- [PEDIDO 1]: Reproduza fielmente o trecho do texto sobre a conquista de Benguela que se inicia nas palavras que contêm "Cerveira Pereira estava" e termina em "<<mapa cor-de-rosa>>.".
- [PEDIDO 2]: Segundo o texto sobre a conquista de Benguela, em quanto foi avaliado o custo da expedição?
- [PEDIDO 3]: Prossiga o texto sobre a conquista de Benguela a partir do ponto em que ele termina.

Benguela
by Adriano Parreira
in "Historia" (XII, No. 128, May 1990, pp. 65-68)
Em carta datada de 11 de Marco de 1612, e assinada em
Madrid, Manuel Cerveira Pereira, conquistador portugues, elaborou
uma lista pormenorizada do que achava indispensavel para que o
projecto de conquista da regiao de Benguela se realizasse com
sucesso. Pediu entao 300 soldados, 100 mosquetes, <<boa amunicao
de Biscaia>>, artigos de farmacia, doze habitos de ordens
militares, quatro foros de fidalgos etc... Sublinhou ainda a
importancia do pagamento regular das soldas o que, nas suas
proprias palavras, serviria de estimulo <<para os animar
mais>>(1).
Cerveira Pereira estava invadido por um grande optimismo e
pela certeza de levar a bom termo a conquista da regiao a sul da
Kisama, afirmando que os 20000 cruzados, em que foi avaliado o
custo da expedicao, seriam perfeitamente compensados no futuro
imediato. A sua ambicao levou-o a visar objectivos bem mais
longinquos do que a "simples" conquista da regiao: a travessia de
Africa e a conquista do pais do Monomotapa e as suas minas do
ouro, projecto que o antecipava em quatro anos a Luis
Vasconcelos, e em cerca de dois seculos e meio ao que se chamou
<<mapa cor-de-rosa>>.

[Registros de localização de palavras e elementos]

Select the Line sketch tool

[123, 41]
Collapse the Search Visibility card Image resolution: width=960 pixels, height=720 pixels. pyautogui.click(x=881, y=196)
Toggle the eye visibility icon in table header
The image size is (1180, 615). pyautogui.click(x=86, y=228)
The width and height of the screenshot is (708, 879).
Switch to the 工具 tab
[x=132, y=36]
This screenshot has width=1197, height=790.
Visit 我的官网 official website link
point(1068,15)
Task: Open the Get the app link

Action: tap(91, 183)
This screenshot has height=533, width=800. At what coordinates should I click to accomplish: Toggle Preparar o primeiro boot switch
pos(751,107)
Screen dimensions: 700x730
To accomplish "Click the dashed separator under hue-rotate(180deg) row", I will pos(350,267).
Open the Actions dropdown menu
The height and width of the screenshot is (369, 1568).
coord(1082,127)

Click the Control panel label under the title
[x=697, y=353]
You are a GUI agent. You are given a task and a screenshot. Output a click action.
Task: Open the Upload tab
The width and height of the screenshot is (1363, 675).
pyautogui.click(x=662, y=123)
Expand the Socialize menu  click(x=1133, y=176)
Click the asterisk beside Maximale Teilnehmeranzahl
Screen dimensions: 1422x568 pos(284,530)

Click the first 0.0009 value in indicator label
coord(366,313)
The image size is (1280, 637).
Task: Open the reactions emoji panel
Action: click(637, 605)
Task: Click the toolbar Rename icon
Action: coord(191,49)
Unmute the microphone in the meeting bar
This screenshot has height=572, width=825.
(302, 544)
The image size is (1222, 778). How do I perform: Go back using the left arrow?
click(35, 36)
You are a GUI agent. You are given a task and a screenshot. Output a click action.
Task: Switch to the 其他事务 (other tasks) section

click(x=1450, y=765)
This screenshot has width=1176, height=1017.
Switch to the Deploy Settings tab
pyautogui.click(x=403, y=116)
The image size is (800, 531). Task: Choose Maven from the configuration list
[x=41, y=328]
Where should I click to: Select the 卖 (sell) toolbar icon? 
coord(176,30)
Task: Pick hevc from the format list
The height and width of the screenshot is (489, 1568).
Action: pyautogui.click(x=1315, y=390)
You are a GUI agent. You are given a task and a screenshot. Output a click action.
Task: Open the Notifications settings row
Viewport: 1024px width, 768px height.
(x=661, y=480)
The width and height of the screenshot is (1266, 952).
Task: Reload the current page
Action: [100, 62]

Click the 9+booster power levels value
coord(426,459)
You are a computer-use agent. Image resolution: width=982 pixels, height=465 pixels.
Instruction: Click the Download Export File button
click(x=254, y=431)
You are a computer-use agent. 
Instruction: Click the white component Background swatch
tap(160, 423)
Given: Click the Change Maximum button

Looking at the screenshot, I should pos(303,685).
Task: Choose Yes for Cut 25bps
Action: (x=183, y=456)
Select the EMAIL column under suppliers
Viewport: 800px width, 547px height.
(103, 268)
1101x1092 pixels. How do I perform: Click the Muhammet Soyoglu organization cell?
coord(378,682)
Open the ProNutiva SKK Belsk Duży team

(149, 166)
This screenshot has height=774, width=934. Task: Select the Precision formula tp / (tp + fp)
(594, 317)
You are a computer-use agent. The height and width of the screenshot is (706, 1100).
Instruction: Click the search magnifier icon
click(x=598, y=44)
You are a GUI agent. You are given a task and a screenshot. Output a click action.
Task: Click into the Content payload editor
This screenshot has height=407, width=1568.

- [RESULTADO 1]:
Cerveira Pereira estava invadido por um grande optimismo e
pela certeza de levar a bom termo a conquista da regiao a sul da
Kisama, afirmando que os 20000 cruzados, em que foi avaliado o
custo da expedicao, seriam perfeitamente compensados no futuro
imediato. A sua ambicao levou-o a visar objectivos bem mais
longinquos do que a "simples" conquista da regiao: a travessia de
Africa e a conquista do pais do Monomotapa e as suas minas do
ouro, projecto que o antecipava em quatro anos a Luis
Vasconcelos, e em cerca de dois seculos e meio ao que se chamou
<<mapa cor-de-rosa>>.

- [RESULTADO 2]: Em 20000 cruzados.

- [RESULTADO 3]:
Cerveira Pereira parece ter merecido a simpatia do rei de
Espanha, que o nomeou, a 10 de Dezembro de 1614, <<capitao-mor e
conquistador do Reino de Benguela>>, apesar de se reconhecer que
a missao <<era muito dificultosa de efectuar-se e sustentar-
se>>(2). O facto de ser considerado um dos mais experimentados
oficiais Portugueses nas campanhas militares no Ndongo, e ter
exercido, entre 1603 e 1606, o cargo de governador Portugues de
Luanda, pesou certamente na sua nomeacao.
A expedicao militar para o sul do rio Kwanza nao foi porem
imediata. Em 1615, uma inesperada nomeacao para governador fe-lo
adiar a partida, que seria de novo retardada desta vez por falta
de cavalos. A partida deu-se finalmente a 1 de Abril de 1617,
levando consigo 130 soldados e nao os 300 que inicialmente
pretendia levar(3), facto que se ficou a dever as constantes
desercoes dos seus homens que se refugiavam na Funda(4), e se
recusavam a acompanhar o conquistador, chegando a opor-se
violentamente ao recrutamento coercivo(5).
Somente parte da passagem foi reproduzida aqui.